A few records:
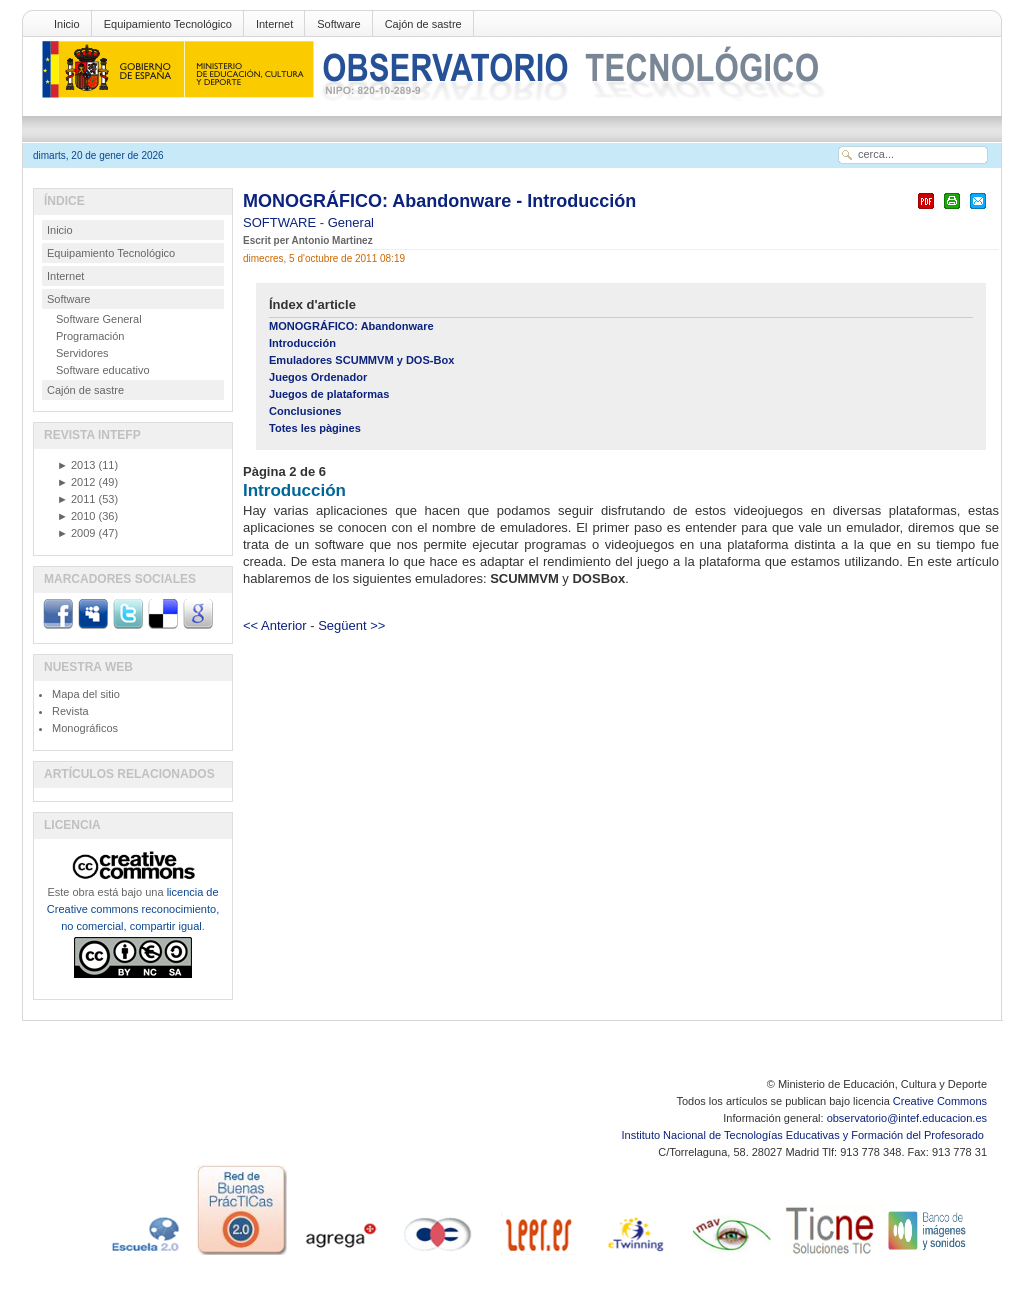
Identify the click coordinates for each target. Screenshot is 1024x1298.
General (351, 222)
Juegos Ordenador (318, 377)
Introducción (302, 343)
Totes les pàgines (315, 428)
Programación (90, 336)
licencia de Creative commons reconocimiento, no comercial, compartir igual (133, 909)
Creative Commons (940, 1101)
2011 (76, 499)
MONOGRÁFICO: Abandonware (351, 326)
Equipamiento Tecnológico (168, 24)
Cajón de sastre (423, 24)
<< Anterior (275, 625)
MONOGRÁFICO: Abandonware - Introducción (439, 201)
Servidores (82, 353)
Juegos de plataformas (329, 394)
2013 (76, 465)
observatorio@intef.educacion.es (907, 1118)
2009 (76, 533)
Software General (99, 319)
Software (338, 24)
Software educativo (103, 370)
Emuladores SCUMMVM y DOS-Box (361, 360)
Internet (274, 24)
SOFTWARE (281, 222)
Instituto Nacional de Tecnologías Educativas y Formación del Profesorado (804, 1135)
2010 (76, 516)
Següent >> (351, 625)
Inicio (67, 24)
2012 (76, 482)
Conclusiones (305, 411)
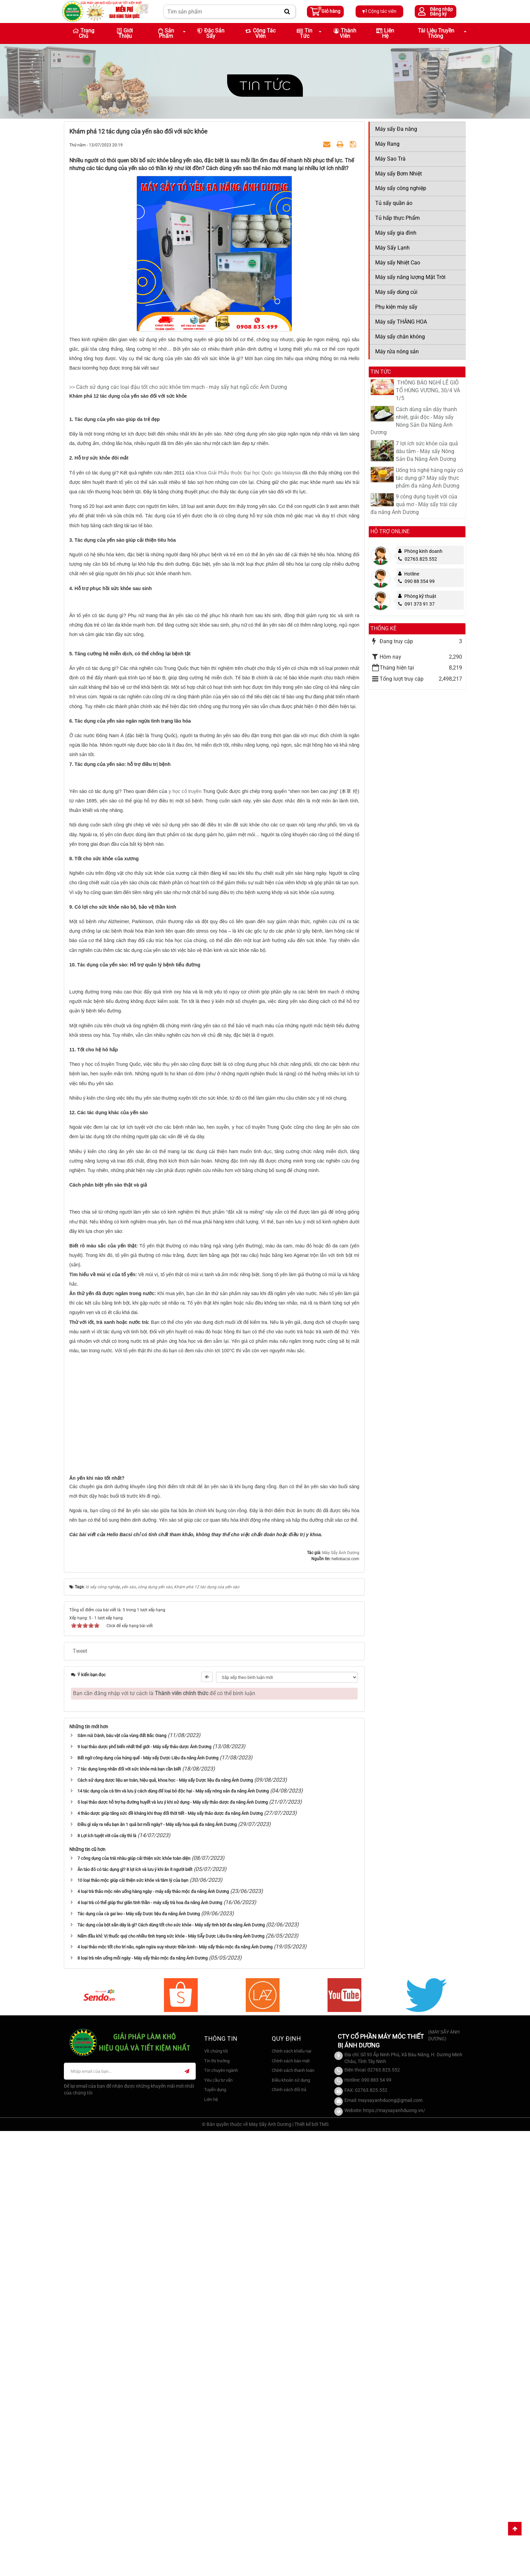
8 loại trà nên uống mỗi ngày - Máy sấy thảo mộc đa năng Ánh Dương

> **What you should do**: Reproduce every line of the records above verbatim, omitting the pictures.

> **Solution to this problem**:
Identify the click coordinates for each target. Screenshot is 1024x1298.
General (351, 222)
Juegos Ordenador (318, 377)
Introducción (302, 343)
Totes les pàgines (315, 428)
Programación (90, 336)
licencia de Creative commons reconocimiento, no comercial, compartir igual (133, 909)
Creative Commons (940, 1101)
2011 (76, 499)
MONOGRÁFICO: Abandonware (351, 326)
Equipamiento Tecnológico (168, 24)
Cajón de sastre (423, 24)
<< Anterior (275, 625)
MONOGRÁFICO: Abandonware - Introducción (439, 201)
Servidores (82, 353)
Juegos de plataformas (329, 394)
2013 (76, 465)
observatorio@intef.educacion.es (907, 1118)
2009 (76, 533)
Software General (99, 319)
Software (338, 24)
Software educativo (103, 370)
Emuladores SCUMMVM y DOS-Box (361, 360)
Internet (274, 24)
SOFTWARE (281, 222)
Instituto Nacional de Tecnologías Educativas y Formación del Profesorado (804, 1135)
2010 (76, 516)
Següent >> (351, 625)
Inicio (67, 24)
2012 (76, 482)
Conclusiones (305, 411)
8 loại trà nên uống mỗi ngày - Máy sấy thảo mộc đa năng Ánh Dương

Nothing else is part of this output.